• **Work to complete**
1. In the biographical sketch of Sadayoshi Omoto, what did he later say led him to probe more deeply into the arts of the past and the present? Answer in one to three sentences.
2. Continue the biographical sketch of Sadayoshi Omoto, starting after its last sentence.

• **Given passage**

Written by Kathryn and Loren Omoto
Fifteen years ago, 1997, Sadayoshi Omoto traded a professor’s coat and tie for a sweatshirt and jeans, taking up residence in Leland. The lively community of local artists reminded him of past experiences at the Old Art Building; the bracing climate and warm welcome from area residents reminded him of his boyhood in the Northwest.
Sada had attended the summer painting program at the Art Building in 1950, as part of the Michigan State College art school. He was studying for his master’s degree at that time, having been uprooted from the state of Washington by internment of Japanese-Americans during the war and subsequent military service at the invitation of his Uncle Sam.
After the war, Sada earned a B.A. from Oberlin College in Ohio. Next came graduate school at Michigan State. During that summer of 1950, Sada painted scenes of Fishtown and what he called the “rural environment.” He later recalled that the peaceful surroundings in the area led him to probe more deeply into the arts of the past and the present.

• **Data excerpt**
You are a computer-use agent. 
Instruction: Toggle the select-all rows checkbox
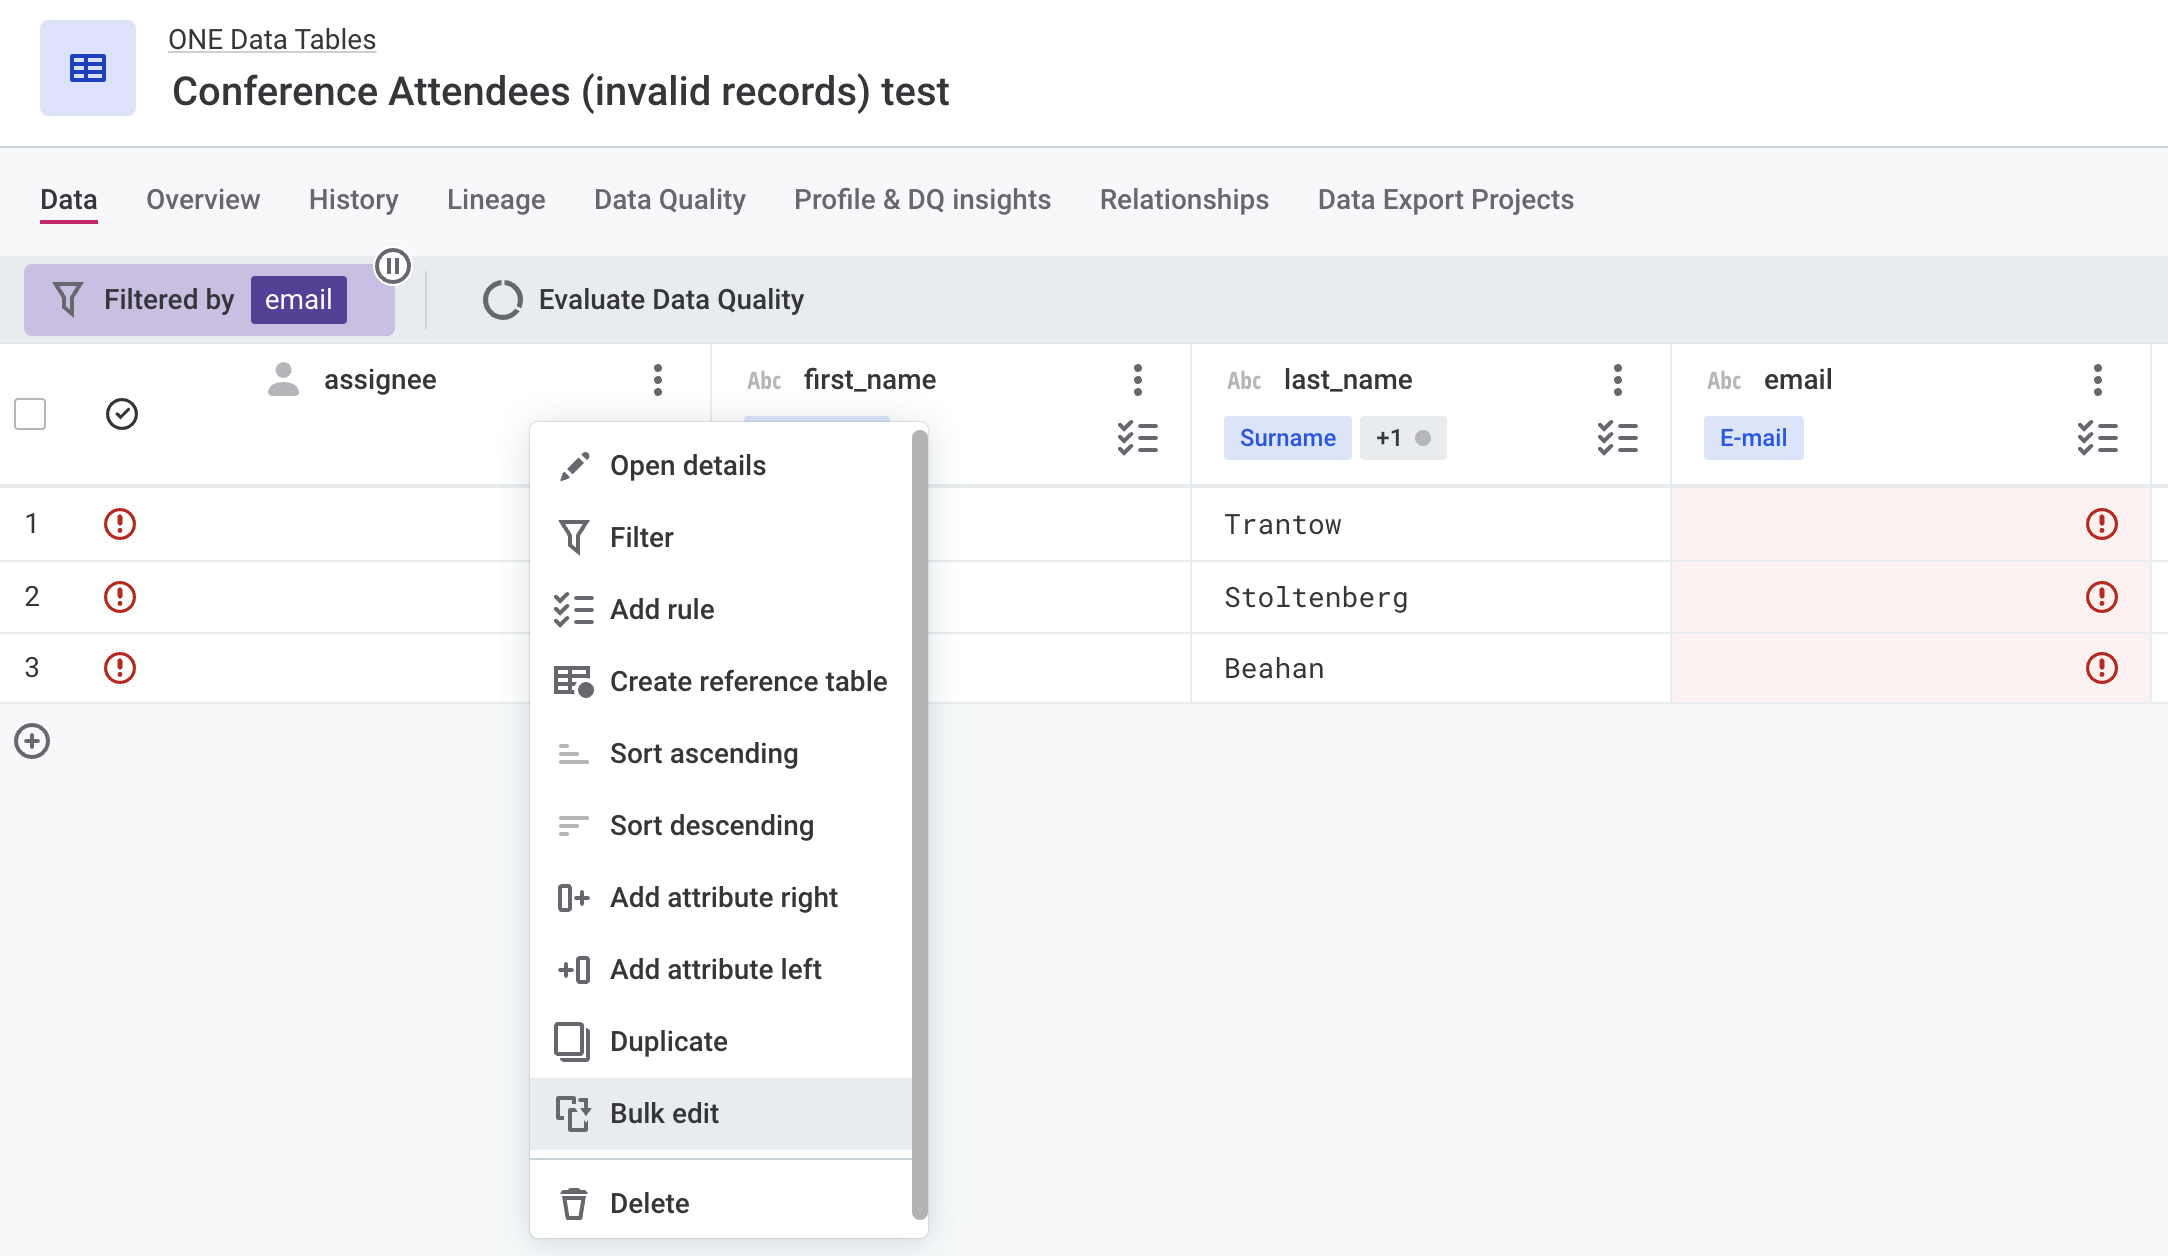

• **Answers by task**
1. He later recalled that the peaceful surroundings of the area led him to probe more deeply into those arts. This was during the summer of 1950, when he painted scenes of Fishtown and what he called the "rural environment."

2.
That turn toward the art of the past led Sada to pursue a Ph.D. in Art History from Ohio State University. After earning his doctorate, he held teaching positions in Illinois, Detroit and – for 33 years – East Lansing. But that wasn’t the only inspiration Sada got from his first brush with Leland: Thoughts of painting landscapes and sunsets in the area – and discovering other painters who felt the same way – led to formation of the Leelanau Artists.
In fact, Sada’s affection for Leland and environs had reawakened his creative spirit, inspiring him to attend painting classes at Glen Arbor Art Association and Traverse City Art Center. When Tom Ford’s class ended, Sada encouraged the group to continue painting on their own at the Old Art Building, the “open studio” group was born.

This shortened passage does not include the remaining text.